G.T. Tziros
doi: 10.4454/JPP.V98I1.052
A foliar disease of field elm (Ulmus minor) was observed in 2010 in two natural ecosystems in northern Greece (Serres and Thessaloniki) during a nationwide survey aiming at determining the current status of Dutch Elm Disease in the country. Symptoms consisted of small circular necrotic spots with yellow border on ca. 30% of the leaves. Single spore cultures from the fungus isolated on potato dextrose agar (PDA) gave rise to white colonies which turned to grayish-black and produced obpyriform, ovoid or ellipsoidal conidia in long chains. Conidia had 1 to 5 transverse and 0 to 3 longitudinal septa and measured 11.8- 31.8.0x7.8-16.4 μm (average 18.4x8.3 μm). These morphological characteristics conform to those of Alternaria alternata (Fr.) Keissl. (Simmons, 2007). The ITS1-5.8S-ITS2 region was amplified with primers ITS1 and ITS4 and sequenced (GenBank accession Nos. KT893476, KT893477). A BLAST search of GenBank database showed 100% homology with the sequences of various A. alternata isolates (e.g. JX308308). Twenty healthy detached elm leaves were sprayed with a spore suspension (106 spores/ml), placed into 20 cm diameter Petri dishes containing a wet sterilized piece of cotton and incubated in a growth chamber at 25oC. Pathogenicity tests were repeated three times and 10 days post inoculation spots similar to the original ones developed on all inoculated leaves, while control leaves sprayed with sterile distilled water remained symptomless. A. alternata was reisolated from artificially inoculated leaves fulfilling Koch’s postulates. This is the first report of A. alternata as the cause of a leaf spot disease on U. minor in Greece.
|---|
[Task description] Please list every shape the plant disease report gives for the conidia. The material that follows has no connection to the plant disease report.

[Supplied material]
|---|
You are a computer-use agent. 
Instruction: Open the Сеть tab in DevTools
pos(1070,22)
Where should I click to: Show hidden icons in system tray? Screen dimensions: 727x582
|---|
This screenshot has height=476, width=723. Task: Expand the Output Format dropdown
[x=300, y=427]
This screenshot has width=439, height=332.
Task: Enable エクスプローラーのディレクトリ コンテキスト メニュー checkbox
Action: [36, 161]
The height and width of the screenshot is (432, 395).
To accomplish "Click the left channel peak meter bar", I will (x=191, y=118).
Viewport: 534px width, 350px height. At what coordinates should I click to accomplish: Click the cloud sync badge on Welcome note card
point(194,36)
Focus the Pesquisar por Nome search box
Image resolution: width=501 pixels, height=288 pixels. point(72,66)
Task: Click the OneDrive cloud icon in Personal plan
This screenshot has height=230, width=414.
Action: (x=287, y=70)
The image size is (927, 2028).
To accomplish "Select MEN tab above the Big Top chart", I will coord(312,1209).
|---|
[Solution for this task] Obpyriform, ovoid, ellipsoidal